▸ PROBLEM DETAILS
Extract and repeat the data between the lines holding "The image size is (660, 725)." and "point(843,9)", inclusive, leaving the pictures out of your answer.

▸ RECORD LIST
<<<<
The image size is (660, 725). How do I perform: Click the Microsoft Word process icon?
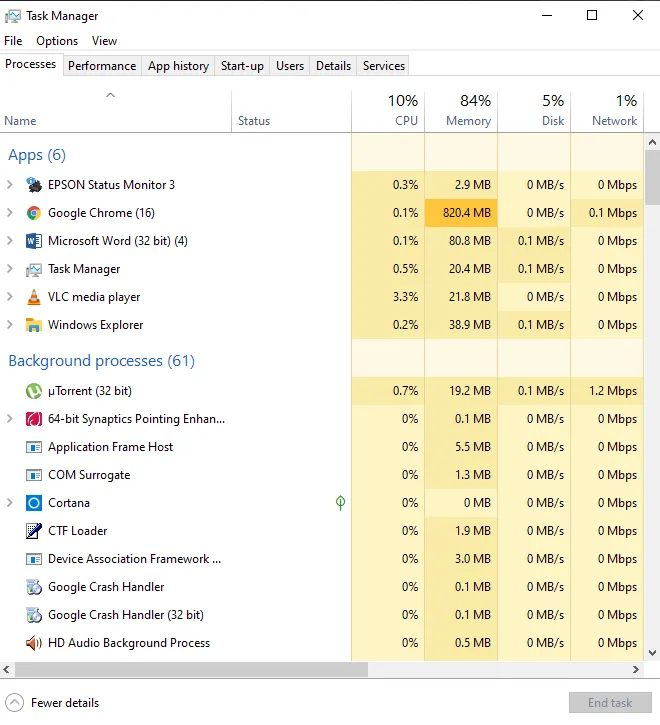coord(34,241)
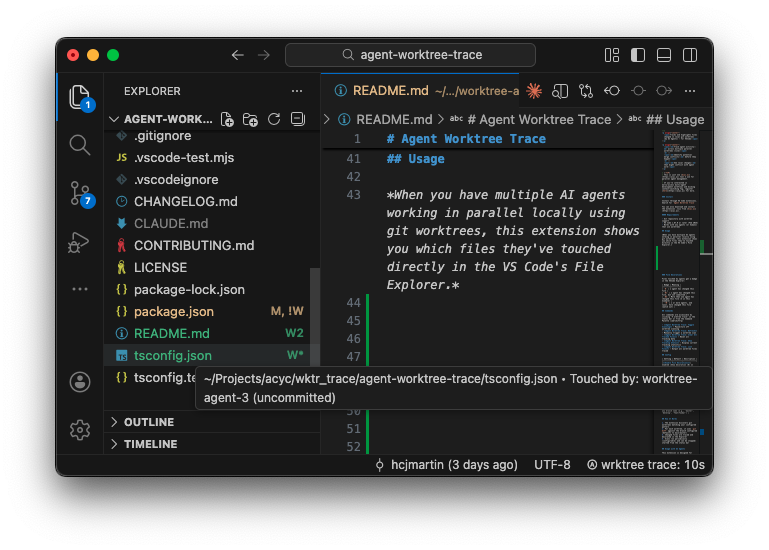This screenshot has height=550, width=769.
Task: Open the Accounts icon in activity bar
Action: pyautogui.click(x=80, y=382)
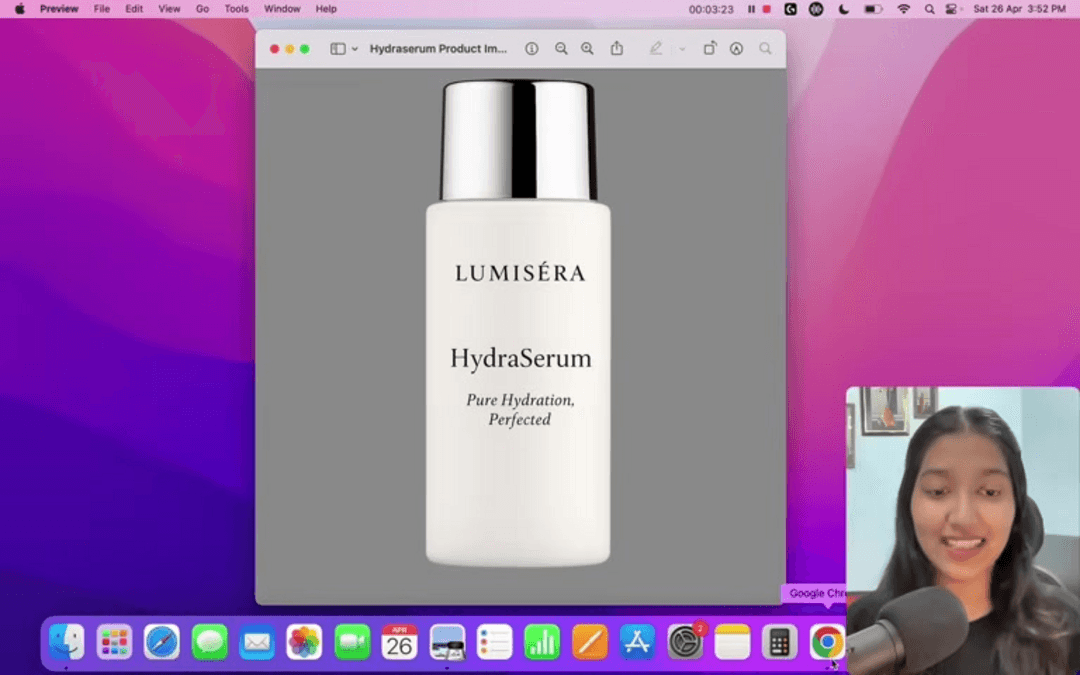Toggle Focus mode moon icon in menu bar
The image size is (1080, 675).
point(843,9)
>>>>
<<<<
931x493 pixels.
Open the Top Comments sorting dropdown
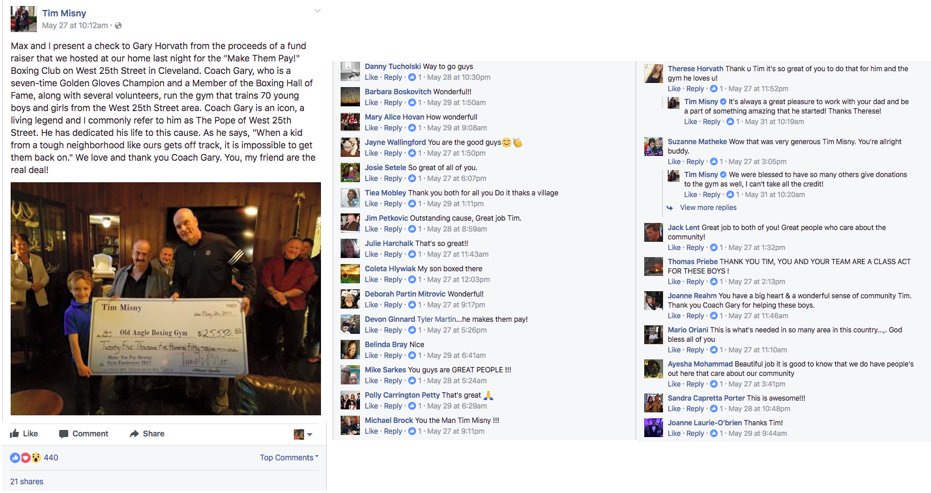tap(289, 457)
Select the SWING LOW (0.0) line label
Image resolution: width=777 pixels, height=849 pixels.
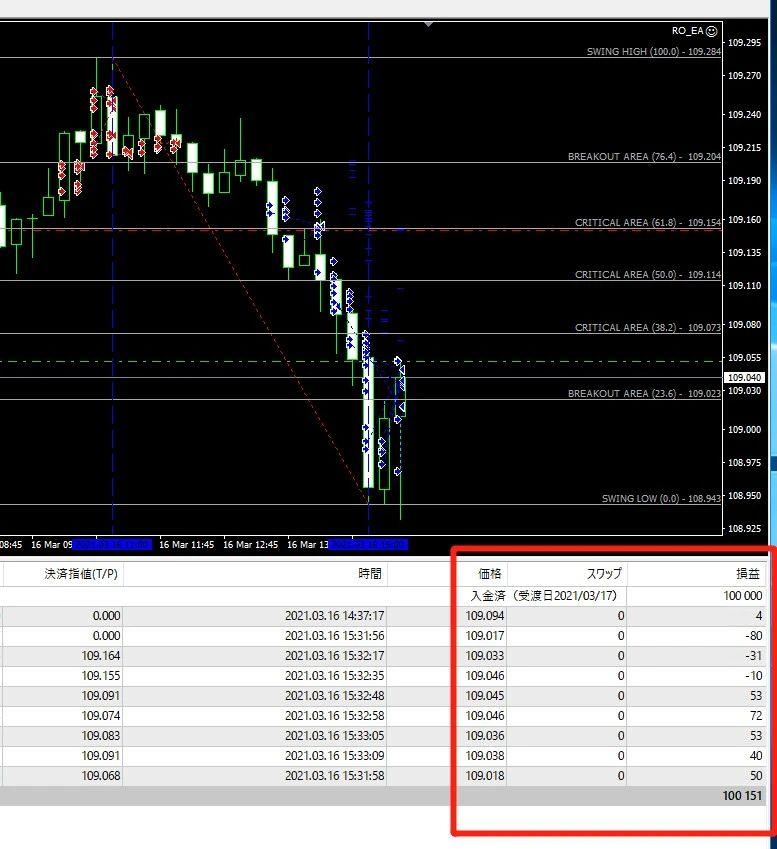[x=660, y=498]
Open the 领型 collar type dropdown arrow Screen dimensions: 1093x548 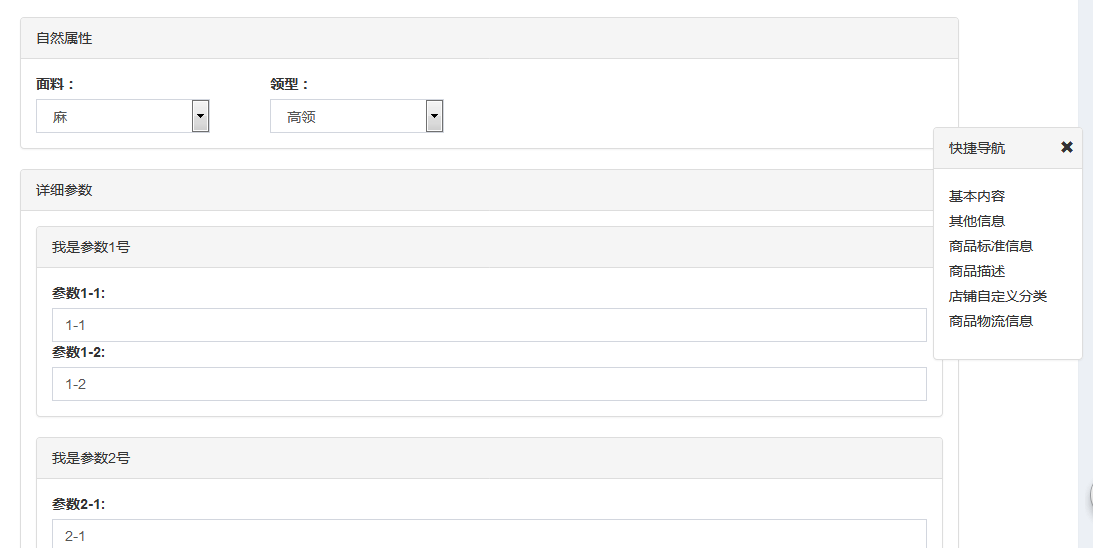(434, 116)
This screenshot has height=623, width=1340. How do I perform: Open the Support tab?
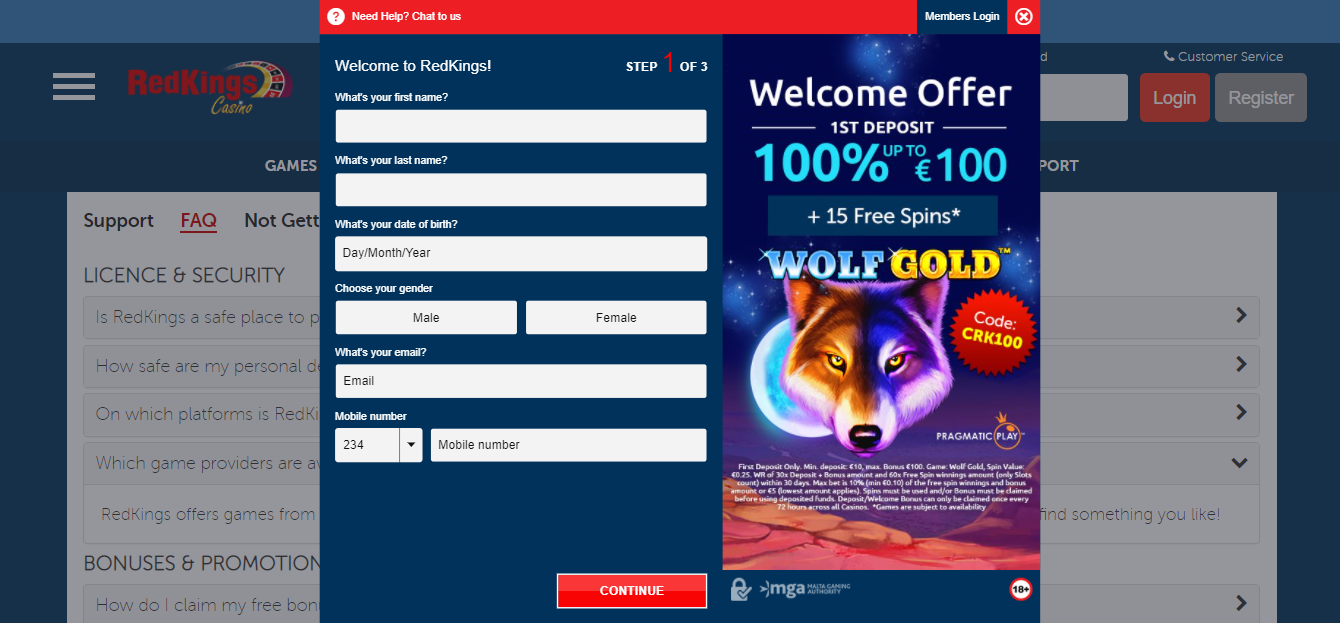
>>>>
<<<<
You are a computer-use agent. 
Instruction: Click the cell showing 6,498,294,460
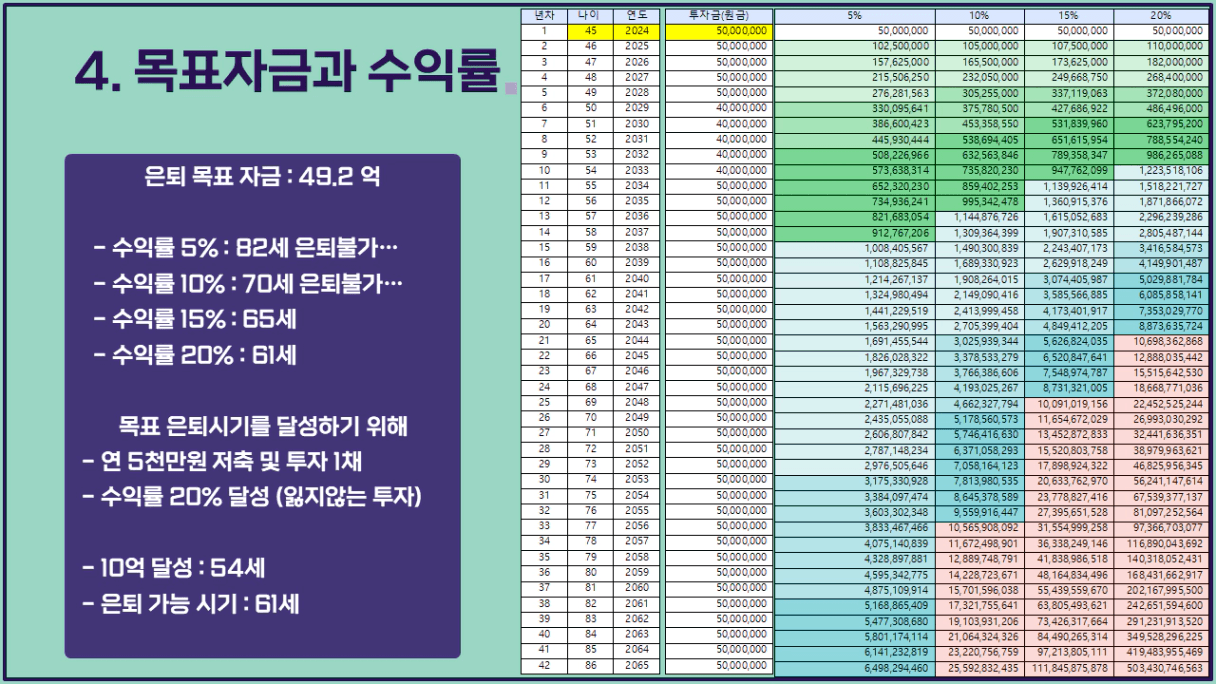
>>>>
▸ RESULT
The image size is (660, 725). How do I perform: Click the Microsoft Word process icon?
coord(34,241)
This screenshot has height=550, width=769.
Task: Open the Accounts icon in activity bar
Action: pyautogui.click(x=80, y=382)
Toggle Focus mode moon icon in menu bar
The image size is (1080, 675).
point(843,9)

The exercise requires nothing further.